*** Opening Stored data ***

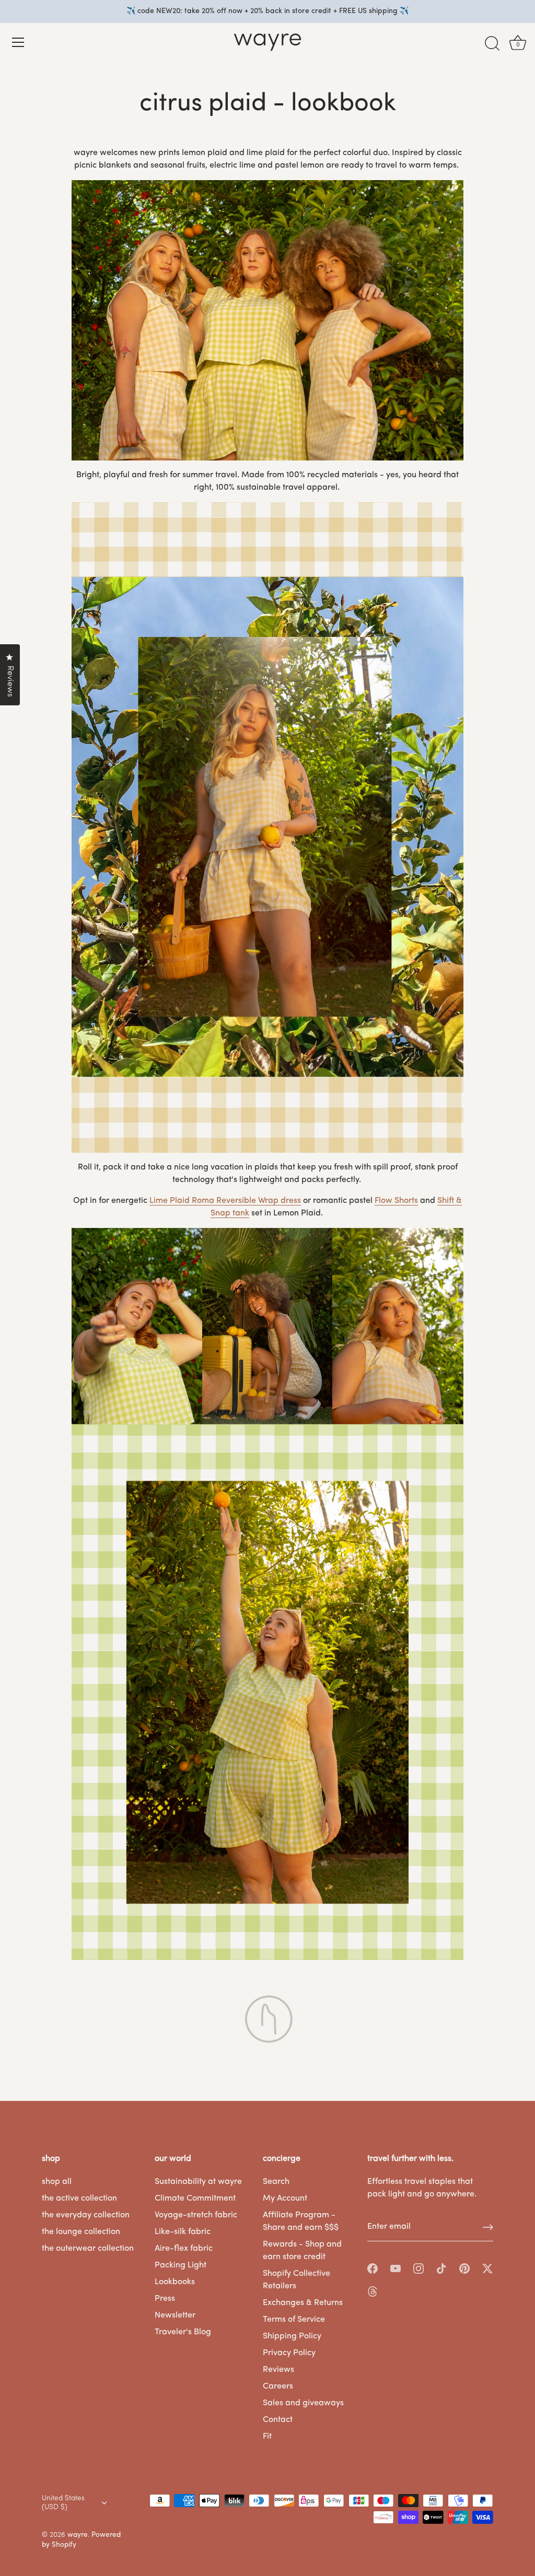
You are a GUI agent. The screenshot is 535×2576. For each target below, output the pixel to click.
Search (276, 2182)
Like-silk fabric (183, 2232)
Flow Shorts (396, 1201)
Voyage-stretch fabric (196, 2215)
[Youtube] (395, 2268)
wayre (77, 2535)
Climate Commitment (195, 2198)
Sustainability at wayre (198, 2182)
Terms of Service (294, 2319)
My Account (285, 2198)
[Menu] (18, 42)
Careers (278, 2386)
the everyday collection (86, 2215)
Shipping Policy (292, 2336)
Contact (278, 2420)
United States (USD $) (63, 2503)
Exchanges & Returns (303, 2303)
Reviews (278, 2370)
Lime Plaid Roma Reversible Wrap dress (225, 1201)
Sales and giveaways (303, 2403)
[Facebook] (372, 2268)
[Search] (492, 43)
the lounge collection (81, 2232)
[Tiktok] (441, 2268)
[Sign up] (488, 2227)
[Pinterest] (464, 2268)
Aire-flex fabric (184, 2248)
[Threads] (372, 2291)
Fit (267, 2436)
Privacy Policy (289, 2353)
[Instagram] (418, 2268)
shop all (57, 2182)
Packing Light (180, 2265)
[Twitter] (487, 2268)
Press (165, 2299)
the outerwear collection (88, 2248)
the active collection (79, 2198)
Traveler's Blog (183, 2332)
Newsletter (175, 2315)
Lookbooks (175, 2282)
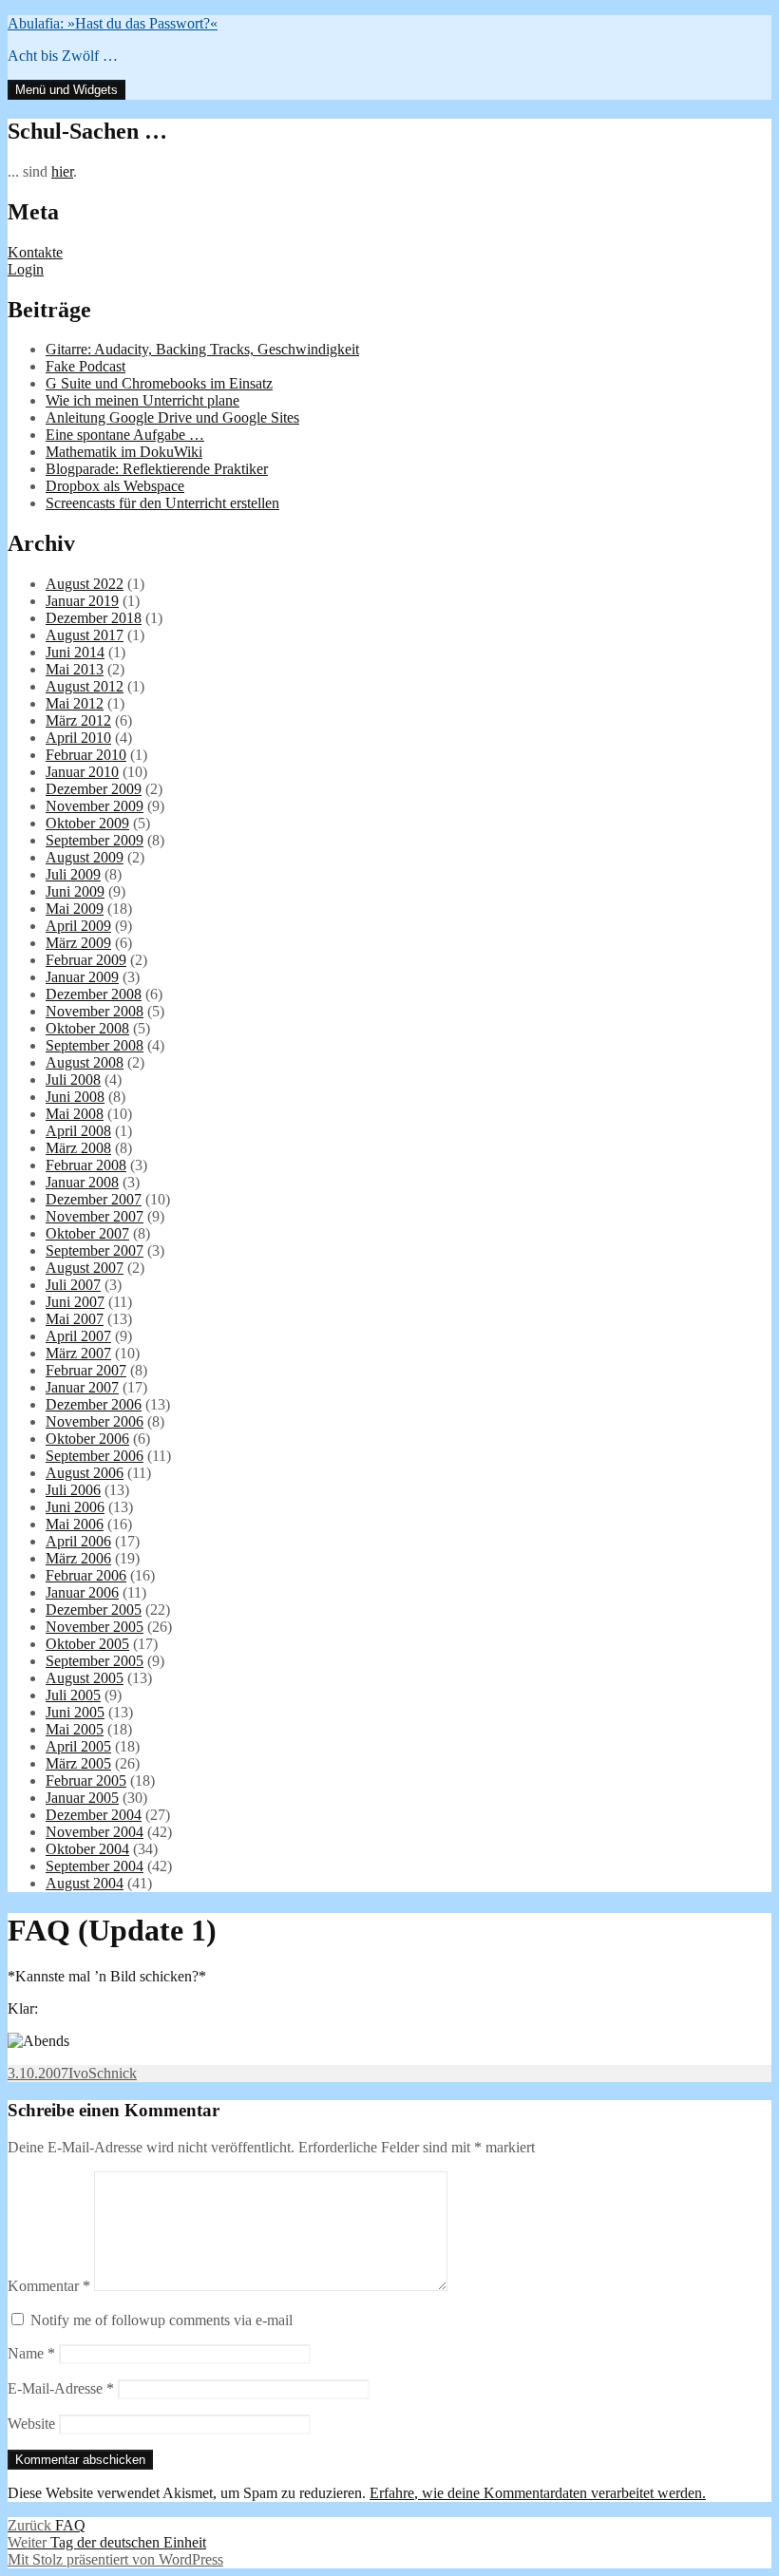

*** Closing Stored data ***

#### Requirement
Each entry should be output word for word, with no pictures carried over.

#### Answer space
You are a GUI agent. The screenshot is 535×2576. For each target below, output the pixel to click.
Search (276, 2182)
Like-silk fabric (183, 2232)
Flow Shorts (396, 1201)
Voyage-stretch fabric (196, 2215)
[Youtube] (395, 2268)
wayre (77, 2535)
Climate Commitment (195, 2198)
Sustainability at wayre (198, 2182)
Terms of Service (294, 2319)
My Account (285, 2198)
[Menu] (18, 42)
Careers (278, 2386)
the everyday collection (86, 2215)
Shipping Policy (292, 2336)
Contact (278, 2420)
United States (USD $) (63, 2503)
Exchanges & Returns (303, 2303)
Reviews (278, 2370)
Lime Plaid Roma Reversible Wrap dress (225, 1201)
Sales and giveaways (303, 2403)
[Facebook] (372, 2268)
[Search] (492, 43)
the lounge collection (81, 2232)
[Tiktok] (441, 2268)
[Sign up] (488, 2227)
[Pinterest] (464, 2268)
Aire-flex fabric (184, 2248)
[Threads] (372, 2291)
Fit (267, 2436)
Privacy Policy (289, 2353)
[Instagram] (418, 2268)
shop all (57, 2182)
Packing Light (180, 2265)
[Twitter] (487, 2268)
Press (165, 2299)
the outerwear collection (88, 2248)
the active collection (79, 2198)
Traveler's Blog (183, 2332)
Newsletter (175, 2315)
Lookbooks (175, 2282)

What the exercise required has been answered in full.